On 2/11/2015 10:07 PM, Jason Resch wrote:


On Wed, Feb 11, 2015 at 10:51 PM, meekerdb <[email protected] <mailto:[email protected]>> wrote:

    On 2/11/2015 7:50 AM, Jason Resch wrote:


    On Wed, Feb 11, 2015 at 4:25 AM, Stathis Papaioannou <[email protected]
    <mailto:[email protected]>> wrote:



        On Wednesday, February 11, 2015, Jason Resch <[email protected]
        <mailto:[email protected]>> wrote:



            On Tue, Feb 10, 2015 at 8:15 PM, Stathis Papaioannou 
<[email protected]>
            wrote:



                On Wednesday, February 11, 2015, Jason Resch 
<[email protected]> wrote:



                    On Tue, Feb 10, 2015 at 3:30 PM, Stathis Papaioannou
                    <[email protected]> wrote:



                        On Wednesday, February 11, 2015, Jason Resch
                        <[email protected]> wrote:

                            If you define increased intelligence as decreased
                            probability of having a false belief on any 
randomly chosen
                            proposition, then superintelligences will be wrong 
on
                            almost nothing, and their beliefs will converge as 
their
                            intelligence rises. Therefore nearly all 
superintelligences
                            will operate according to the same belief system. 
We should
                            stop worrying about trying to ensure friendly AI, 
it will
                            either be friendly or it won't according to what is 
right.

                            I think chances are that it will be friendly, since 
I
                            happen to believe in universal personhood, and if 
that
                            belief is correct, then superintelligences will 
also come
                            to believe it is correct. And with the belief in 
universal
                            personhood it would know that harm to others is 
harm to the
                            self.


                        Having accurate beliefs about the world and having 
goals are
                        two unrelated things.
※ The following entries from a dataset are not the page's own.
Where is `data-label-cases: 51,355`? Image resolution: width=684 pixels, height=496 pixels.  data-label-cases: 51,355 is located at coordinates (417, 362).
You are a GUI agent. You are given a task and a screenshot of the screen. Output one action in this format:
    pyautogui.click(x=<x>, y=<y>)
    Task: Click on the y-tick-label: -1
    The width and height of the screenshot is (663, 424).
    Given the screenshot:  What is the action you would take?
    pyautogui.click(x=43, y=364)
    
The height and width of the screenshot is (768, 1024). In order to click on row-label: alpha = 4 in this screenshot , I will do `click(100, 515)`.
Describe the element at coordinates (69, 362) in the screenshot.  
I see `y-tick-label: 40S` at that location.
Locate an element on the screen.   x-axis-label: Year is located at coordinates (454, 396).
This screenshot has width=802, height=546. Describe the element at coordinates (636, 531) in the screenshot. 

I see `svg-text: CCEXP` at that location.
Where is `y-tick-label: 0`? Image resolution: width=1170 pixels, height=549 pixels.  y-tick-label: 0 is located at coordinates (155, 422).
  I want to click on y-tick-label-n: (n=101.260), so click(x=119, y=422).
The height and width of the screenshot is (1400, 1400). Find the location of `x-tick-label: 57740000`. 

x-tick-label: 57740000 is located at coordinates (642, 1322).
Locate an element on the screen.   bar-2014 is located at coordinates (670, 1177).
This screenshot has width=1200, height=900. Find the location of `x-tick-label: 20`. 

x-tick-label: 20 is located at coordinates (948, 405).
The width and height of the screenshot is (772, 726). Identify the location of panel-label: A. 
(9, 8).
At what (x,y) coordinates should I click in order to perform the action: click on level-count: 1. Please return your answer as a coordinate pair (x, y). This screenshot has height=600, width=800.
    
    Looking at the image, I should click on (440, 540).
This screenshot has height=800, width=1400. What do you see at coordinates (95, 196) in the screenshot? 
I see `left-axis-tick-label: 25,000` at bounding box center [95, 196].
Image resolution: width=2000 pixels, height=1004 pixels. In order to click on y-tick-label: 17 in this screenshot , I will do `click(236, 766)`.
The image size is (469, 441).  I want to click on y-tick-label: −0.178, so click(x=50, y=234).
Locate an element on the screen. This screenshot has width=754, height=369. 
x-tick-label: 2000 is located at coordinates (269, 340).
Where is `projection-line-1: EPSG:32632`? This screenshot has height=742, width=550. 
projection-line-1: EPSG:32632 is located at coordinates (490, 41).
If I like stamp collecting, being
                        intelligent will help me to collect stamps, it will 
help me see
                        if stamp collecting clashes with a higher priority 
goal, but it
                        won't help me decide if my goals are worthy.



                    Were all your goals set at birth and driven by biology, or 
are some
                    of your goals based on what you've since learned about the 
world?
                    Perhaps learning about universal personhood (for example), 
could
                    lead one to believe that charity is a worthy goal, and 
perhaps
                    deserving of more time than collecting stamps.


                The implication is that if you believe in universal personhood 
then
                even if you are selfish you will be motivated towards charity. 
But the
                selfishness itself, as a primary value, is not amenable to 
rational
                analysis. There is no inconsistency in a superintelligent AI 
that is
                selfish, or one that is charitable, or one that believes the 
single
                most important thing in the world is to collect stamps.



            But doing something well (regardless of what it is) is almost always
            improved by having greater knowledge, so would not gathering greater
            knowledge become a secondary sub goal for nearly any 
supintelligence that
            has goals? Is it impossible that it might discover and decide to 
pursue
            other goals during that time? After all, capacity to change one's 
mine
            seems to be a requirement for any intelligence process, or any 
process on
            the path towards superintelligence.


        Sure, but the AI may still decide to do evil, perverse or self 
destructive
        things. There is no contradiction in superintelligence behaving this 
way.



    It's an assumption to say there is no contradiction. If it's beliefs are 
defined to
    be almost completely correct, why would its actions not follow its beliefs 
and also
    be almost completely correct?

    What does "correct" mean in this context? Instrumentally correct, i.e. well 
chosen
    to achieve it's goals?  Or does it mean agreeing with Jason Resch's liberal 
humanist
    values?


Interesting description of my values.

By correct I mean in alignment with truth.

What does "alignment with truth" mean? Is it just a true proposition about someone's preferences, e.g. "Hitler prefers to kill Jews."?